Common-carrier parcel lockers present a solution for decreasing delivery times, traffic congestion, and emissions in dense urban areas through consolidation of deliveries. Multi-story residential buildings with large numbers of residents, and thus a high volume of online package orders, are one of the best venues for installing parcel lockers. But what is the right size for a residential building locker that would suit the residents’ and building managers’ needs?

Because of the novelty of parcel lockers, there is no clear guideline for determining the right locker size and configuration for a residential building given the resident population. A small locker would result in packages exceeding capacity and being left in the lobby, increasing the building manager’s workload and confusing and inconveniencing users. On the other hand, a large locker is more expensive, more difficult to install, and unappealing to residents.

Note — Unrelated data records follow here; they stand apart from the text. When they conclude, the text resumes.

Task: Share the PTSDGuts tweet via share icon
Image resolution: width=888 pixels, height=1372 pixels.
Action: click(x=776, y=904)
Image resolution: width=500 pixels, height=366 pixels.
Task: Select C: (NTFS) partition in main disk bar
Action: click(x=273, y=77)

To answer this question, we installed a common-carrier parcel locker in a residential building in downtown Seattle, WA, U.S.A. Through collecting detailed data on locker usage from the locker provider company, we studied and quantified carriers’ delivery patterns and residents’ online shopping and package pickup behaviors. We then used this information to model the locker delivery and pickup process, and simulated several locker configurations to find the one that best suits the delivery needs of the building.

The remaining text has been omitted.